→ **Problems and tasks**
a. Answer these questions from the lysosome article, one answer per line:
(i) Where do lysosomes cluster when nutrients run low?
(ii) At which university were the researchers who looked for the brake on ARL8B?
(iii) Which assay did they use to measure GTP hydrolysis directly?
b. Reproduce word for word the part of the lysosome article that begins at the words "When lysosomes malfunction, the" and ends after "process called autophagy.".

→ **Quoted passage**
Your cells are constantly juggling two opposing needs: breaking things down and building things up. At the heart of that balancing act are lysosomes—tiny, acid-filled compartments that digest worn-out proteins, recycle cellular debris, and help cells decide whether it’s time to grow or conserve energy.
When lysosomes malfunction, the consequences can be serious. Lysosomal storage diseases, neurodegeneration, and metabolic disorders have all been linked to disrupted lysosome function. A new study published in Nature Communications has uncovered a key part of the control system that keeps lysosomes functioning properly.
Why Lysosome Location Matters
Lysosomes don’t just sit in one place. In well-fed cells, they spread out toward the cell’s edges, supporting active nutrient signaling and growth. But when nutrients run low, lysosomes cluster near the nucleus. This shift triggers elevated protein degradation and a cellular recycling process called autophagy.
A protein known as ARL8B plays a key role in driving lysosomes outward. When it’s active, lysosomes disperse. When it’s inactive, they cluster. But until now, no one had identified what turns ARL8B off.
Discovering the Brake
Researchers at the University of Bielefeld set out to find that missing brake. They identified a protein called TBC1D9B that directly binds active ARL8B and accelerates its inactivation. A membrane protein called TMEM55B anchors TBC1D9B to the lysosomal surface, positioning it to regulate ARL8B right where it’s needed. To confirm that TBC1D9B genuinely stimulates ARL8B inactivation, the researchers used the GTPase-Glo™ Assay to measure GTP hydrolysis directly. They found that wildtype TBC1D9B significantly accelerated ARL8B’s activity while a catalytically inactive mutant did not.
What Happens When the Brake Fails
Cells lacking TBC1D9B or TMEM55B showed lysosomes permanently dispersed to the cell periphery—unable to reposition in response to nutrient deprivation. When these cells were starved, lysosomal protease activity failed to increase and autophagic flux was significantly reduced.
Restoring TBC1D9B activity rescued normal lysosome behavior, confirming that its enzymatic function is essential. And when ARL8B was depleted alongside TBC1D9B loss, lysosomes re-clustered normally. This demonstrates that all of TBC1D9B’s effects depend on ARL8B.
A Newly Completed Circuit
These findings complete a regulatory circuit for lysosome positioning. One set of proteins activates ARL8B to disperse lysosomes when nutrients are plentiful. TMEM55B and TBC1D9B do the opposite: inactivating ARL8B to enable the perinuclear clustering cells need when nutrients run low.
This discovery matters beyond cell biology. Disrupted lysosome dynamics are linked to lysosomal storage diseases, Parkinson’s disease, cancer, and age-related decline. Understanding how lysosome dynamics are regulated at this molecular level opens new avenues for exploring disease mechanisms and, eventually, therapeutic intervention.
Reference: Duhay V., Tian M., Kosieradzka K. et al. (2026) Control of lysosome function by the GTPase-activating protein TBC1D9B and its binding partner TMEM55B. Nat. Commun. 17, 2487.

[Saved data entries]
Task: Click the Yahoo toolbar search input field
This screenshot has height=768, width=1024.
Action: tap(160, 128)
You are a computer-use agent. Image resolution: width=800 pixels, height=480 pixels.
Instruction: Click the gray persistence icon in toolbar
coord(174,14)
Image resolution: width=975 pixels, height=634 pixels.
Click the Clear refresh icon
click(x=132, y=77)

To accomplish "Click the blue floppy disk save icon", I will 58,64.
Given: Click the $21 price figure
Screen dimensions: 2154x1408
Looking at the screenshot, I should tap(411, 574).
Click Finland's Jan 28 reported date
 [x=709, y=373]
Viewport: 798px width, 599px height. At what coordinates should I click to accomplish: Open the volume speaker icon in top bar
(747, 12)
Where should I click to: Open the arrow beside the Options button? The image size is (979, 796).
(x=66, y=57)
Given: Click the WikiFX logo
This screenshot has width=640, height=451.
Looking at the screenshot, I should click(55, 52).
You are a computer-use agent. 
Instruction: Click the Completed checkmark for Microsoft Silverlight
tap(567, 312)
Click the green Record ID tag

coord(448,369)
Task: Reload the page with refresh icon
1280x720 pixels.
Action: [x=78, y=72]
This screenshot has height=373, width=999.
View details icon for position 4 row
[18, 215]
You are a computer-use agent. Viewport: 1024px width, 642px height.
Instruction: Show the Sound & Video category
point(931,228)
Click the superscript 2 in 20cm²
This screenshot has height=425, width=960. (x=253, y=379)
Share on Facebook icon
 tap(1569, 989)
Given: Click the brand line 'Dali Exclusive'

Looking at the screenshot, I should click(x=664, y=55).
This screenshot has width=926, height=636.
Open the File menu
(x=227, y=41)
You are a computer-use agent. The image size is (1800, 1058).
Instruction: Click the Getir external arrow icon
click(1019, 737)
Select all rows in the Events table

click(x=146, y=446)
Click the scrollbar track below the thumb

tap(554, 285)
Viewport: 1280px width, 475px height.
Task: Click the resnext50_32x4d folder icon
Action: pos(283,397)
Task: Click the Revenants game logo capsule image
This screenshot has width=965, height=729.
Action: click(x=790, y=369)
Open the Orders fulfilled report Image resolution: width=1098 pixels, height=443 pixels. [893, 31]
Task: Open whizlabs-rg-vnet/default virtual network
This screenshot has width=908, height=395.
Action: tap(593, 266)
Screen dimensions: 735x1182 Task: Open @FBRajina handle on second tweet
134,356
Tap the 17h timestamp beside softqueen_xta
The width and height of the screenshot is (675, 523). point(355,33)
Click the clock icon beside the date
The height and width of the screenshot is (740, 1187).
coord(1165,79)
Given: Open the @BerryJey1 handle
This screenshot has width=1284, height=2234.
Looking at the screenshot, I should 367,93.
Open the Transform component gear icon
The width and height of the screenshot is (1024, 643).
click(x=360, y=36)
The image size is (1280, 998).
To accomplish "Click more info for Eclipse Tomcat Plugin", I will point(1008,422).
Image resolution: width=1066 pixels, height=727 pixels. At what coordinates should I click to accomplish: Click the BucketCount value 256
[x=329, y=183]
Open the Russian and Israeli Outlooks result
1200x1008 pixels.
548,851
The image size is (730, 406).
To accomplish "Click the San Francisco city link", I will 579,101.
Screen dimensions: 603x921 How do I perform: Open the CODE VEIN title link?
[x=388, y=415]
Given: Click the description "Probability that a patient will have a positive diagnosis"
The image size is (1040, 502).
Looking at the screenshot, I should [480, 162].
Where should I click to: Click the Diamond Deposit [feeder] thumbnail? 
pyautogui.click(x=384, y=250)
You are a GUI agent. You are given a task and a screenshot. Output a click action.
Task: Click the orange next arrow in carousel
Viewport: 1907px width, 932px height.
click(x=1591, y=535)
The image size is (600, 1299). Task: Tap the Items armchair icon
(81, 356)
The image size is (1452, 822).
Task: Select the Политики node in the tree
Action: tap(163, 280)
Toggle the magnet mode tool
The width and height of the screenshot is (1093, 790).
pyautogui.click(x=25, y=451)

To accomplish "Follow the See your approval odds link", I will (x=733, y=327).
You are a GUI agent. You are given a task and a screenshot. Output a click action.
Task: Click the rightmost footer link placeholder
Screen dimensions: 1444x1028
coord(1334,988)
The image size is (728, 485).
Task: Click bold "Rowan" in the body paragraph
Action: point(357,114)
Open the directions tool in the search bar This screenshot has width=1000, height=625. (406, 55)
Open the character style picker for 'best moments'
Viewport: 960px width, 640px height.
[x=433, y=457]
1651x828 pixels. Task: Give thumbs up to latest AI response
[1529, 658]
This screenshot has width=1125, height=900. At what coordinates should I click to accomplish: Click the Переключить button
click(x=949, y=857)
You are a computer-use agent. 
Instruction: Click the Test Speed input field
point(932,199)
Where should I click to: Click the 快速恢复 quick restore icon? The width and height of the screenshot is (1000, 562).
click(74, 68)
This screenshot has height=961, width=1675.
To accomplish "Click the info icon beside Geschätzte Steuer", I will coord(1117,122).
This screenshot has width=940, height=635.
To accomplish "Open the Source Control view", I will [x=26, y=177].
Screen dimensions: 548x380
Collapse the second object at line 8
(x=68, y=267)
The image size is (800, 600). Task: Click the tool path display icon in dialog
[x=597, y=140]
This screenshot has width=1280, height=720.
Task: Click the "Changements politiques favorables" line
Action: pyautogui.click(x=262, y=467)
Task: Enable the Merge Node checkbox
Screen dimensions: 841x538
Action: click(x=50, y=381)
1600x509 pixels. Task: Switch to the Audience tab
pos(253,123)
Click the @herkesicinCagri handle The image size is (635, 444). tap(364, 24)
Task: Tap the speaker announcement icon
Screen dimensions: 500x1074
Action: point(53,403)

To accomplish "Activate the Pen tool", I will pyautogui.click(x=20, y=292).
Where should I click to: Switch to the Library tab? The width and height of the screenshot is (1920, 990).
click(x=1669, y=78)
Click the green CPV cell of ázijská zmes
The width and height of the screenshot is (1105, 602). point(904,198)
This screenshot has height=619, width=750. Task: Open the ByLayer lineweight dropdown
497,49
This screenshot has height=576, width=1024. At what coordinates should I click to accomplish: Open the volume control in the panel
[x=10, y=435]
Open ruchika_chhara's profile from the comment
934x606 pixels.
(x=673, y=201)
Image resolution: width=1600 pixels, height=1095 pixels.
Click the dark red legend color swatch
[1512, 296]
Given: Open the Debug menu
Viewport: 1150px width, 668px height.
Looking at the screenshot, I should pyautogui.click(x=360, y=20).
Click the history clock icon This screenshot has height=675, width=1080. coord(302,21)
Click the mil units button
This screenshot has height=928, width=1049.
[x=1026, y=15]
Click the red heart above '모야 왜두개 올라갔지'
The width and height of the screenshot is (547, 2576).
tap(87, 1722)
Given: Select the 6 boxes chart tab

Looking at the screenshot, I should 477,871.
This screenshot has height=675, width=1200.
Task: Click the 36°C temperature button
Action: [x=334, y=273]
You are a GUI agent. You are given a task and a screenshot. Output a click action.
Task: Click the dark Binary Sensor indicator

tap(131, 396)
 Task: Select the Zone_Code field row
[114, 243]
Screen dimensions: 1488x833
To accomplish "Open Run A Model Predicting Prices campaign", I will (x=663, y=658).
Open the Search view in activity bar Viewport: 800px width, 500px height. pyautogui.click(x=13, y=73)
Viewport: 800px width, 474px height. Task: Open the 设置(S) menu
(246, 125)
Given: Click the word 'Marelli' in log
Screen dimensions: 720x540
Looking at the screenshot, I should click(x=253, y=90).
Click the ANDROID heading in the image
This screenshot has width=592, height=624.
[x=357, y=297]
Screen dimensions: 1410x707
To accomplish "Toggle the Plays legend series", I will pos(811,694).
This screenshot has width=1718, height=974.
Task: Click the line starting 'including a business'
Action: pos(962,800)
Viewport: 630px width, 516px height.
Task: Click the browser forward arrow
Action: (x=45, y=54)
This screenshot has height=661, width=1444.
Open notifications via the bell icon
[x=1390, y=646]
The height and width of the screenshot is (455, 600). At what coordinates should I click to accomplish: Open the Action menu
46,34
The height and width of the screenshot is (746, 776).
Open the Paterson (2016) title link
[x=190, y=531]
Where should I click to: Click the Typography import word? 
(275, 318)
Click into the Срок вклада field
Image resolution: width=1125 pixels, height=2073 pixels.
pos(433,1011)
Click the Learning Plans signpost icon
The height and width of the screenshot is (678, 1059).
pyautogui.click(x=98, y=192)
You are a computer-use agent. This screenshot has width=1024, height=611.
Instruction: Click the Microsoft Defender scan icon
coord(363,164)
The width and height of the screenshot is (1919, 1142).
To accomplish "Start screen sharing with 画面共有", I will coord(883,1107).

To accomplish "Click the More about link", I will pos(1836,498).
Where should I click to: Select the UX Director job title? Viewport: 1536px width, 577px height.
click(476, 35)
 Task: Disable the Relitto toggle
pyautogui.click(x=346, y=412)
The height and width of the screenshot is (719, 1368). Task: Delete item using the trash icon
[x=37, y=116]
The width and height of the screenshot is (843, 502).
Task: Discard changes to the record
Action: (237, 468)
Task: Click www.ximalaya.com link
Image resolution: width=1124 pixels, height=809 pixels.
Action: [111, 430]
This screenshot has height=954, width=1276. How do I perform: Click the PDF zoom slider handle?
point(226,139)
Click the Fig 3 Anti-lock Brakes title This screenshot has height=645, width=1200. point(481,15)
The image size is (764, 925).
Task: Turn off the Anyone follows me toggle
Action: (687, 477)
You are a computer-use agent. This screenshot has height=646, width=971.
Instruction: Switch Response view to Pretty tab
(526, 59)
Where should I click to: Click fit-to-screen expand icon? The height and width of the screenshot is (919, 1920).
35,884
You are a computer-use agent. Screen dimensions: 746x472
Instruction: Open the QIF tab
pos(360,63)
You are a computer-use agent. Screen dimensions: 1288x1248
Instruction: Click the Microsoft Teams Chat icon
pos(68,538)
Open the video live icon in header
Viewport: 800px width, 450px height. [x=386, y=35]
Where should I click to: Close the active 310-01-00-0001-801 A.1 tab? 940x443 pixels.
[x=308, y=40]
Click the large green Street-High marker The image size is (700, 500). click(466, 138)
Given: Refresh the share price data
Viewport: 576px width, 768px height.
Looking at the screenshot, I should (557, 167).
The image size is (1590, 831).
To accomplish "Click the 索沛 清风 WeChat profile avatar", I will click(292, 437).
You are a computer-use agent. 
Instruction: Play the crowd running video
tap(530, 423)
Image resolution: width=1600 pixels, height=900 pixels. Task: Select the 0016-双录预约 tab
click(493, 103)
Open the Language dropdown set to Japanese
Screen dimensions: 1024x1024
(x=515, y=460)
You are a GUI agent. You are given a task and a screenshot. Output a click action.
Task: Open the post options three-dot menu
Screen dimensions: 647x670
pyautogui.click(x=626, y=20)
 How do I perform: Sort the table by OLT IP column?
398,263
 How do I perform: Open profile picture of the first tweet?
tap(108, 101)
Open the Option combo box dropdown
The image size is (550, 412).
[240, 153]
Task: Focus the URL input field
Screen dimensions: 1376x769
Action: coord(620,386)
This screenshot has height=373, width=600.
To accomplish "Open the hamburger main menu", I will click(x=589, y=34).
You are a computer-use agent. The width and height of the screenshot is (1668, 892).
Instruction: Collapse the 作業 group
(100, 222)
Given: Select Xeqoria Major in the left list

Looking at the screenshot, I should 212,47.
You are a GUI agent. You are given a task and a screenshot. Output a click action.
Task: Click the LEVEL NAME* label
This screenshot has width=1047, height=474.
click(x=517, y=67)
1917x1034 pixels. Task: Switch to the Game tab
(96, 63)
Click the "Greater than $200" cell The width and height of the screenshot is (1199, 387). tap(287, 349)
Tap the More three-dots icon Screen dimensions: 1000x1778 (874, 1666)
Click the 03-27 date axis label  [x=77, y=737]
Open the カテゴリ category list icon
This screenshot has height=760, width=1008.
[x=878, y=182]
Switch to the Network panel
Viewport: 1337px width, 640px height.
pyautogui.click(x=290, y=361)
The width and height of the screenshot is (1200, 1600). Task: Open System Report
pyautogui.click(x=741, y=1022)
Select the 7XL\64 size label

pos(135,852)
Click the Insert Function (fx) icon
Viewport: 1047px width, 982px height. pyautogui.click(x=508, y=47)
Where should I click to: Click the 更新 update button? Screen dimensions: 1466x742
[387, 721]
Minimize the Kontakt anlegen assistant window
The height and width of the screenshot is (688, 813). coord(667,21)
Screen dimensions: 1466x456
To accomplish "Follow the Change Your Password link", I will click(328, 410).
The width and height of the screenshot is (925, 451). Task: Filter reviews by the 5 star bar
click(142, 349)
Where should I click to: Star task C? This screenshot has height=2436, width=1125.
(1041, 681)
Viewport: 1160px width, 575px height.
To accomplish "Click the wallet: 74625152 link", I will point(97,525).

→ **Responses per task**
a.
(i) Near the nucleus
(ii) The University of Bielefeld
(iii) The GTPase-Glo™ Assay

b.
When lysosomes malfunction, the consequences can be serious. Lysosomal storage diseases, neurodegeneration, and metabolic disorders have all been linked to disrupted lysosome function. A new study published in Nature Communications has uncovered a key part of the control system that keeps lysosomes functioning properly.
Why Lysosome Location Matters
Lysosomes don’t just sit in one place. In well-fed cells, they spread out toward the cell’s edges, supporting active nutrient signaling and growth. But when nutrients run low, lysosomes cluster near the nucleus. This shift triggers elevated protein degradation and a cellular recycling process called autophagy.